Only the lines from the line containing "Click the carousel" to the end of the entries should be repeated, exactly as they appear.

::: Source records :::

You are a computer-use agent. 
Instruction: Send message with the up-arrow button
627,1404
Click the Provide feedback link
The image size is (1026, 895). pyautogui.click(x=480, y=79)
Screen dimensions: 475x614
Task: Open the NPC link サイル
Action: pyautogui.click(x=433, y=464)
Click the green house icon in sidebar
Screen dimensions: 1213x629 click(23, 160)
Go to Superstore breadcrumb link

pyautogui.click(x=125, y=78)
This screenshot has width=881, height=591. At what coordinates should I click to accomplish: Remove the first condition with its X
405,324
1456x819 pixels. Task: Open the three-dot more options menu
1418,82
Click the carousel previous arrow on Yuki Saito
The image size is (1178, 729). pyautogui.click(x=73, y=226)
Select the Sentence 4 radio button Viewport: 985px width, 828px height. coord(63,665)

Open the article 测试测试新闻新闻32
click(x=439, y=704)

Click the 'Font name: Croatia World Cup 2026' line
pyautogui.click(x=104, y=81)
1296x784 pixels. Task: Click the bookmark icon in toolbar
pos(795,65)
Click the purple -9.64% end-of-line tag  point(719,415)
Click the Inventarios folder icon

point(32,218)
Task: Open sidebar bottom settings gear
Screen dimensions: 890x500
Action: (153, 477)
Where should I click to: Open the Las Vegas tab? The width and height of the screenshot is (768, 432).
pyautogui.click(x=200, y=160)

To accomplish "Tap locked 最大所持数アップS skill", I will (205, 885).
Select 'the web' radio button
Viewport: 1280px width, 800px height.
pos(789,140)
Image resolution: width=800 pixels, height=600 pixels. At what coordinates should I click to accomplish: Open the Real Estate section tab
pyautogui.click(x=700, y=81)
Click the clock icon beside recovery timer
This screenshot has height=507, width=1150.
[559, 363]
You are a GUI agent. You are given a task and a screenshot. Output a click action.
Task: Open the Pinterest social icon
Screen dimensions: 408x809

:::

Solution to the problem>
Click the carousel previous arrow on Yuki Saito
The image size is (1178, 729). pyautogui.click(x=73, y=226)
Select the Sentence 4 radio button Viewport: 985px width, 828px height. coord(63,665)

Open the article 测试测试新闻新闻32
click(x=439, y=704)

Click the 'Font name: Croatia World Cup 2026' line
pyautogui.click(x=104, y=81)
1296x784 pixels. Task: Click the bookmark icon in toolbar
pos(795,65)
Click the purple -9.64% end-of-line tag  point(719,415)
Click the Inventarios folder icon

point(32,218)
Task: Open sidebar bottom settings gear
Screen dimensions: 890x500
Action: (153, 477)
Where should I click to: Open the Las Vegas tab? The width and height of the screenshot is (768, 432).
pyautogui.click(x=200, y=160)

To accomplish "Tap locked 最大所持数アップS skill", I will (205, 885).
Select 'the web' radio button
Viewport: 1280px width, 800px height.
pos(789,140)
Image resolution: width=800 pixels, height=600 pixels. At what coordinates should I click to accomplish: Open the Real Estate section tab
pyautogui.click(x=700, y=81)
Click the clock icon beside recovery timer
This screenshot has height=507, width=1150.
[559, 363]
You are a GUI agent. You are given a task and a screenshot. Output a click action.
Task: Open the Pinterest social icon
Screen dimensions: 408x809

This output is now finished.